## WHAT YOU HAVE TO DO
Copy out the listing below, word for word, from its first line up to and including the line with "Task: Click on".

## INPUT DATA
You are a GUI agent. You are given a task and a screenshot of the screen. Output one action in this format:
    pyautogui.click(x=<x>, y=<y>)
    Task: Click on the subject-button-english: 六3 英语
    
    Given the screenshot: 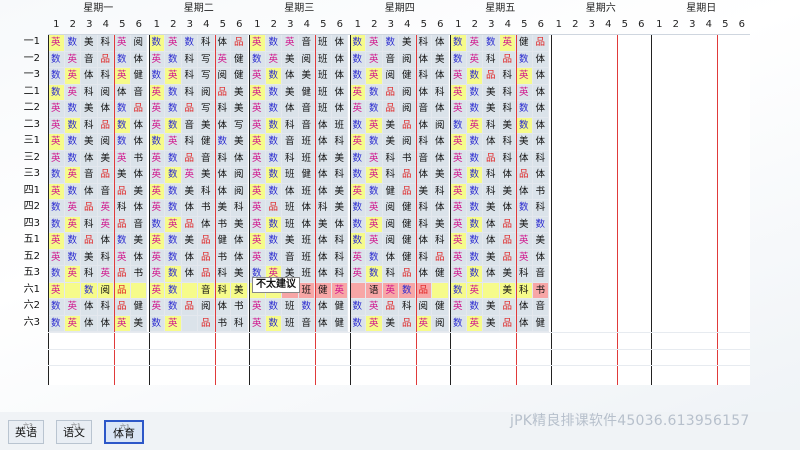 What is the action you would take?
    pyautogui.click(x=26, y=432)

## SOLUTION
You are a GUI agent. You are given a task and a screenshot of the screen. Output one action in this format:
    pyautogui.click(x=<x>, y=<y>)
    Task: Click on the subject-button-english: 六3 英语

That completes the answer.